Pipe dreams“: So nennen die Amerikaner große Pipeline-Projekte, die sich nur zu bald als Luftnummern erweisen. Das Projekt Nabucco, das die Abhängigkeit Europas vom Gaslieferanten Rußland spürbar verringern soll, droht zu einem „Pipe dream“ zu werden. Die Zielvorgabe lautete, neben der „Diversifizierung der Erdgasquellen“ auch für eine „Diversifizierung der Gastransportwege“ sorgen zu wollen – unter Umgehung der Ukraine und Rußlands, das 2010 ein Viertel des europäischen Gasbedarfs lieferte. Und der Erdgasbedarf steigt – bei sinkender Eigenproduktion in Europa.

Vorige Woche gab nun der ungarische Energiekonzern MOL bekannt, dem Nabucco-Budget für 2012 nicht zustimmen zu wollen. Die Finanzierung des Projekts sei nicht mehr vertretbar sei. Die Nabucco-Pipeline werde auch bei einem MOL-Ausstieg gebaut, entgegnete Gerhard Roiss, Vorstandschef des österreichischen Konsortialführers OMV, im Handelsblatt. Andere würden im Bedarfsfall den MOL-Anteil übernehmen. Zum Nabucco-Konsortium gehört auch der deutsche Energieriese RWE.
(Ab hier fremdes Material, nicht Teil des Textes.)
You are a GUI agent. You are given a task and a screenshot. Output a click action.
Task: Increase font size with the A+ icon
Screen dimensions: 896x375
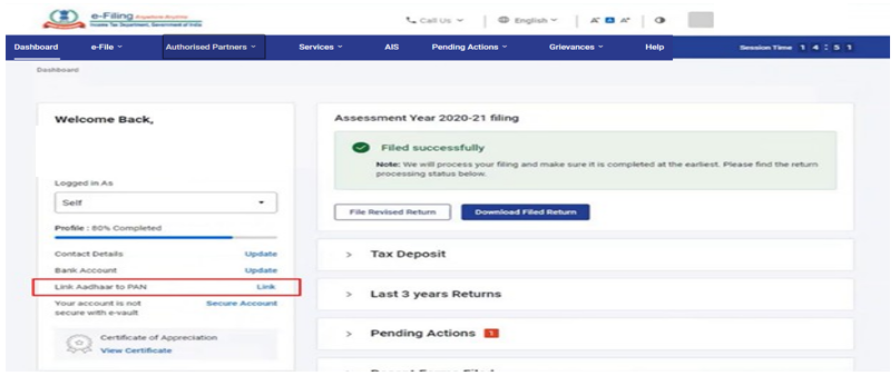coord(625,20)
Ursprünglich wurden die Baukosten auf acht Milliarden Euro veranschlagt, aktuell kursieren Zahlen von bis zu 15 Milliarden Euro. Möglicherweise soll eine kleinere Variante realisiert werden. Diese Westalternative würde die Pipeline nur von der bulgarisch-türkischen Grenze bis nach Österreich führen. Für den Transport durch die Türkei müßte man die als Konkurrenzprojekt geplante Transanatolische Pipeline (Tanap) in Anspruch nehmen.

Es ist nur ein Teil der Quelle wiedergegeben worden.